* Task item: Reproduce the records below in their entirety, exactly as shown.

* Given data:
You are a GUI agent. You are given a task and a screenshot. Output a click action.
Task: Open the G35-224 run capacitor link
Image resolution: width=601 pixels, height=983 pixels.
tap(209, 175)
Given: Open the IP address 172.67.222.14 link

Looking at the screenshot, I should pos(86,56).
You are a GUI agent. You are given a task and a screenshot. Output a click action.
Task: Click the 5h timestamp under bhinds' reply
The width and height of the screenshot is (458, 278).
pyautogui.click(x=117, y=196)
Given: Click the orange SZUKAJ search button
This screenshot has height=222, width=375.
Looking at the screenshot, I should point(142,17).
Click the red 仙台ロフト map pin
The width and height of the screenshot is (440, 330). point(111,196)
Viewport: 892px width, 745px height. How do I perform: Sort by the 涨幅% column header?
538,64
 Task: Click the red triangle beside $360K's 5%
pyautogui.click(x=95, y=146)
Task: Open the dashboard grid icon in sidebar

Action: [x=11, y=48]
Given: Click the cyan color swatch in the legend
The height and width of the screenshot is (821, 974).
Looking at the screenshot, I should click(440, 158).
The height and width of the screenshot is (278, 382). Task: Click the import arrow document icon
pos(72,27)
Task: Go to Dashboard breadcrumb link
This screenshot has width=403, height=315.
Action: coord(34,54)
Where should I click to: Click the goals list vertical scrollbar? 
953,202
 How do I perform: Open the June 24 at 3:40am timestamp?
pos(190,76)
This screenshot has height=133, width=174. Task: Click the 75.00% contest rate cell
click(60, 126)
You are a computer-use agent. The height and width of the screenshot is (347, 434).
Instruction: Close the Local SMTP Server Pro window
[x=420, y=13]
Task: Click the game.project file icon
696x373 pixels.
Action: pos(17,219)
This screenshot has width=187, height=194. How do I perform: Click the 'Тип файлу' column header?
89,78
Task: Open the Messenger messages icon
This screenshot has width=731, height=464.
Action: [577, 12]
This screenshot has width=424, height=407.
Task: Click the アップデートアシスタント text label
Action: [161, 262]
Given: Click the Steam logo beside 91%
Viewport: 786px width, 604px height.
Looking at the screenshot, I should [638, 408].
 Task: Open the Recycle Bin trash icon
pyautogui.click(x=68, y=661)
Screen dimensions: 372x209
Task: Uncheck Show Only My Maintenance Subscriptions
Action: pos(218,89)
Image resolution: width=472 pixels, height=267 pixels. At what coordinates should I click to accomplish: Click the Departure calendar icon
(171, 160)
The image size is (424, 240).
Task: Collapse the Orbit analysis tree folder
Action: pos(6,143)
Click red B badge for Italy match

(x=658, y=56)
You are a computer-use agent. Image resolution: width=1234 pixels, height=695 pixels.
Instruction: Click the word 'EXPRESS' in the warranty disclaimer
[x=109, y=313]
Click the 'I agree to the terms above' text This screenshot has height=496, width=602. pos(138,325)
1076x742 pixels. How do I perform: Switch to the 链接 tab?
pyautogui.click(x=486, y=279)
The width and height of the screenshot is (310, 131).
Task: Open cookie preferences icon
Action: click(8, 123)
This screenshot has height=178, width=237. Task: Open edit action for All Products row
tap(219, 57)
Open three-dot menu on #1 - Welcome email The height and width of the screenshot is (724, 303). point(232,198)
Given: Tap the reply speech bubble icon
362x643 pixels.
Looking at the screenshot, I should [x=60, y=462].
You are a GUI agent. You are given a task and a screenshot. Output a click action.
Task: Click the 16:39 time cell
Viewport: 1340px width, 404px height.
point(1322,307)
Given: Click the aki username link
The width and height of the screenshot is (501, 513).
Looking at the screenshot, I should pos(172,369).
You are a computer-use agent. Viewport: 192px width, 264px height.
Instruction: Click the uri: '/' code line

* Solution to this problem:
You are a GUI agent. You are given a task and a screenshot. Output a click action.
Task: Open the G35-224 run capacitor link
Image resolution: width=601 pixels, height=983 pixels.
tap(209, 175)
Given: Open the IP address 172.67.222.14 link

Looking at the screenshot, I should pos(86,56).
You are a GUI agent. You are given a task and a screenshot. Output a click action.
Task: Click the 5h timestamp under bhinds' reply
The width and height of the screenshot is (458, 278).
pyautogui.click(x=117, y=196)
Given: Click the orange SZUKAJ search button
This screenshot has height=222, width=375.
Looking at the screenshot, I should point(142,17).
Click the red 仙台ロフト map pin
The width and height of the screenshot is (440, 330). point(111,196)
Viewport: 892px width, 745px height. How do I perform: Sort by the 涨幅% column header?
538,64
 Task: Click the red triangle beside $360K's 5%
pyautogui.click(x=95, y=146)
Task: Open the dashboard grid icon in sidebar

Action: [x=11, y=48]
Given: Click the cyan color swatch in the legend
The height and width of the screenshot is (821, 974).
Looking at the screenshot, I should click(440, 158).
The height and width of the screenshot is (278, 382). Task: Click the import arrow document icon
pos(72,27)
Task: Go to Dashboard breadcrumb link
This screenshot has width=403, height=315.
Action: coord(34,54)
Where should I click to: Click the goals list vertical scrollbar? 
953,202
 How do I perform: Open the June 24 at 3:40am timestamp?
pos(190,76)
This screenshot has height=133, width=174. Task: Click the 75.00% contest rate cell
click(60, 126)
You are a computer-use agent. The height and width of the screenshot is (347, 434).
Instruction: Close the Local SMTP Server Pro window
[x=420, y=13]
Task: Click the game.project file icon
696x373 pixels.
Action: pos(17,219)
This screenshot has width=187, height=194. How do I perform: Click the 'Тип файлу' column header?
89,78
Task: Open the Messenger messages icon
This screenshot has width=731, height=464.
Action: [577, 12]
This screenshot has width=424, height=407.
Task: Click the アップデートアシスタント text label
Action: [161, 262]
Given: Click the Steam logo beside 91%
Viewport: 786px width, 604px height.
Looking at the screenshot, I should [638, 408].
 Task: Open the Recycle Bin trash icon
pyautogui.click(x=68, y=661)
Screen dimensions: 372x209
Task: Uncheck Show Only My Maintenance Subscriptions
Action: pos(218,89)
Image resolution: width=472 pixels, height=267 pixels. At what coordinates should I click to accomplish: Click the Departure calendar icon
(171, 160)
The image size is (424, 240).
Task: Collapse the Orbit analysis tree folder
Action: pos(6,143)
Click red B badge for Italy match

(x=658, y=56)
You are a computer-use agent. Image resolution: width=1234 pixels, height=695 pixels.
Instruction: Click the word 'EXPRESS' in the warranty disclaimer
[x=109, y=313]
Click the 'I agree to the terms above' text This screenshot has height=496, width=602. pos(138,325)
1076x742 pixels. How do I perform: Switch to the 链接 tab?
pyautogui.click(x=486, y=279)
The width and height of the screenshot is (310, 131).
Task: Open cookie preferences icon
Action: click(8, 123)
This screenshot has height=178, width=237. Task: Open edit action for All Products row
tap(219, 57)
Open three-dot menu on #1 - Welcome email The height and width of the screenshot is (724, 303). point(232,198)
Given: Tap the reply speech bubble icon
362x643 pixels.
Looking at the screenshot, I should [x=60, y=462].
You are a GUI agent. You are given a task and a screenshot. Output a click action.
Task: Click the 16:39 time cell
Viewport: 1340px width, 404px height.
point(1322,307)
Given: Click the aki username link
The width and height of the screenshot is (501, 513).
Looking at the screenshot, I should pos(172,369).
You are a computer-use agent. Viewport: 192px width, 264px height.
Instruction: Click the uri: '/' code line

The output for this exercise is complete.